▶ _Exercise aim_
Exact transcription of the following records is needed, with every picture dropped.

= = =

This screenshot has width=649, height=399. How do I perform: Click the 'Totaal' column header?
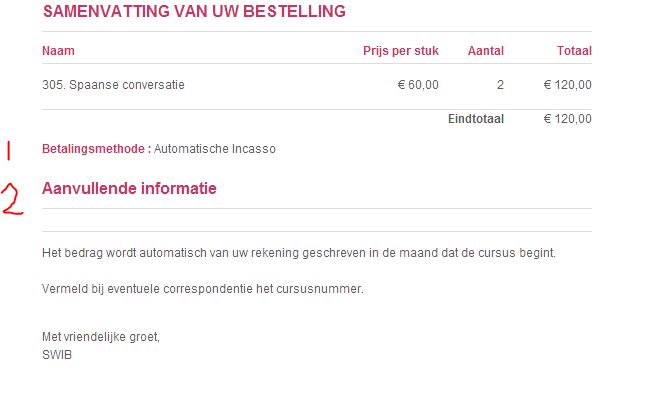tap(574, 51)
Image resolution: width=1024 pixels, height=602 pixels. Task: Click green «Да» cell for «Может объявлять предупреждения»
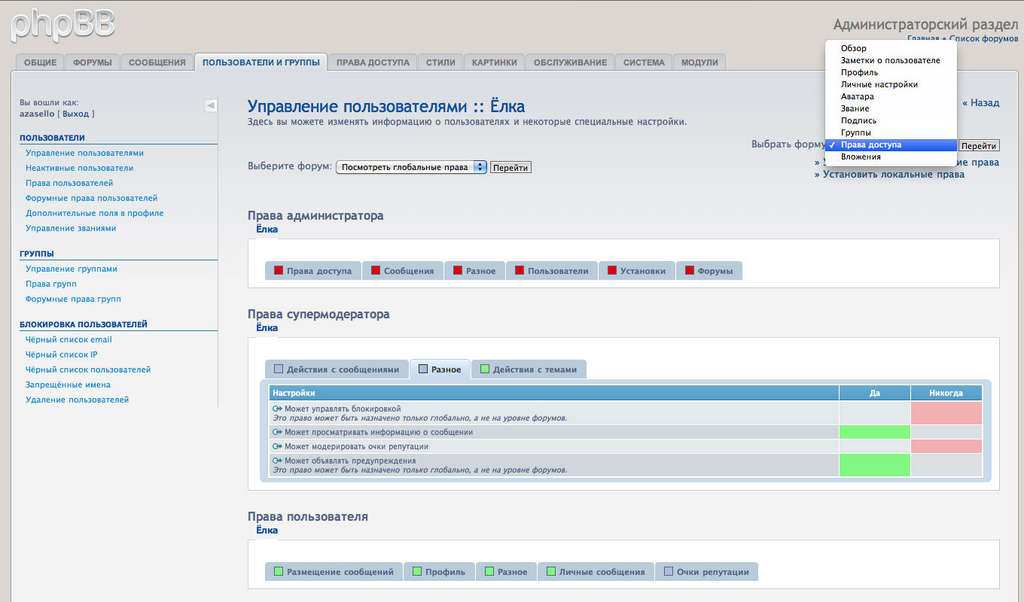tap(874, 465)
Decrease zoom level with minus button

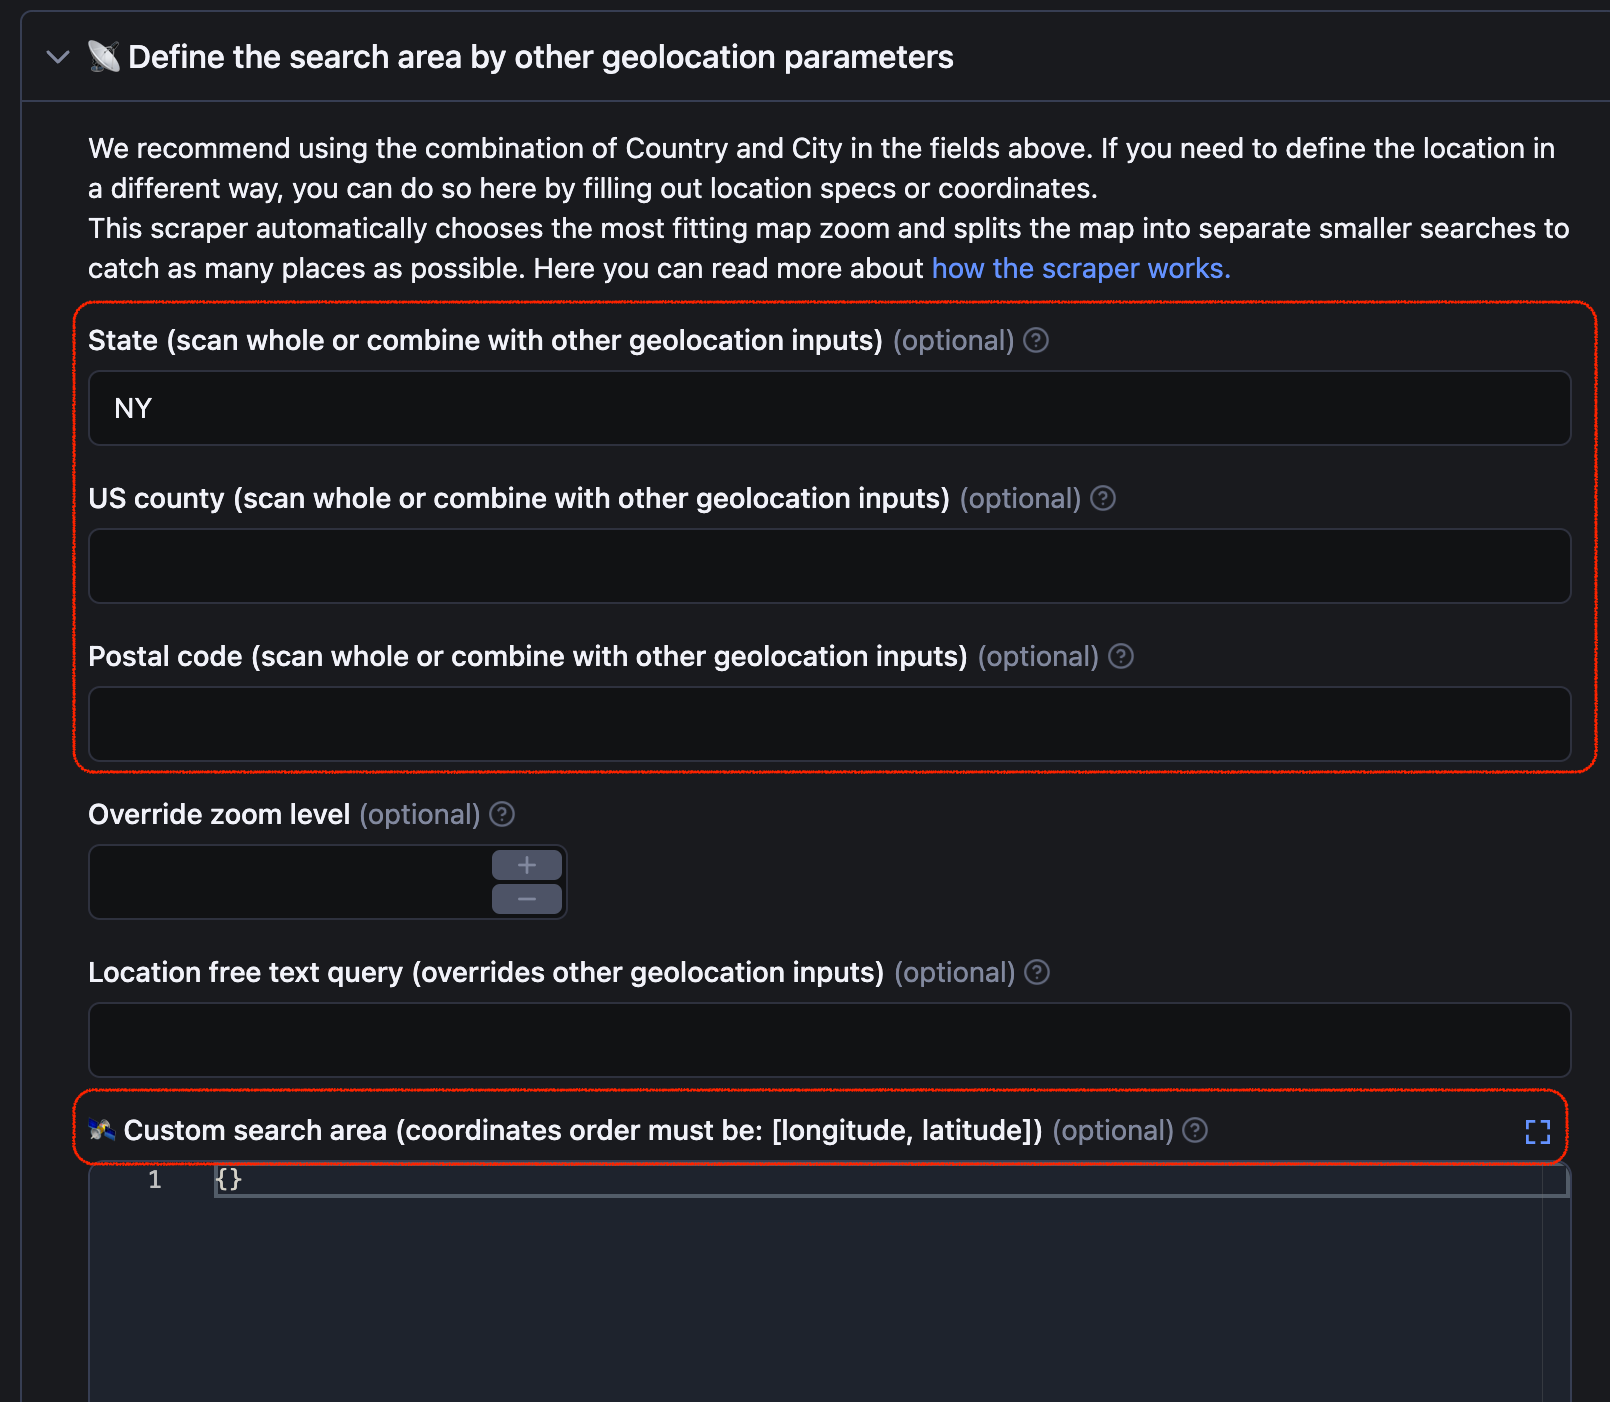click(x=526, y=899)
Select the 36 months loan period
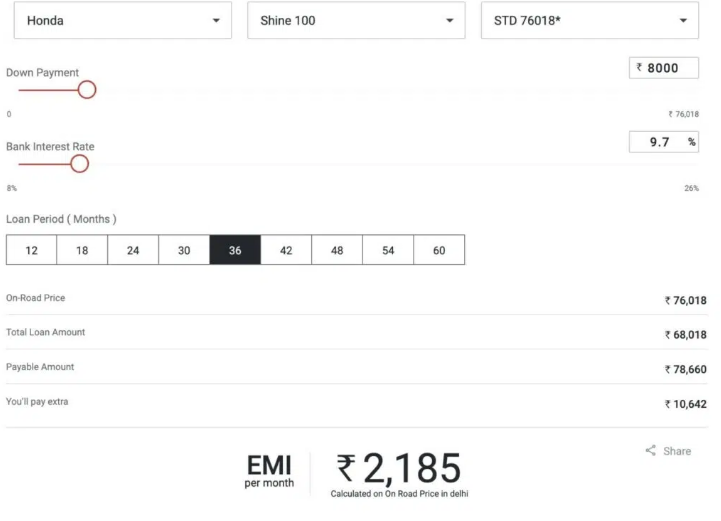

= = =

▶ _Task output_
This screenshot has width=649, height=399. How do I perform: Click the 'Totaal' column header?
tap(574, 51)
Image resolution: width=1024 pixels, height=602 pixels. Task: Click green «Да» cell for «Может объявлять предупреждения»
tap(874, 465)
Decrease zoom level with minus button

click(x=526, y=899)
Select the 36 months loan period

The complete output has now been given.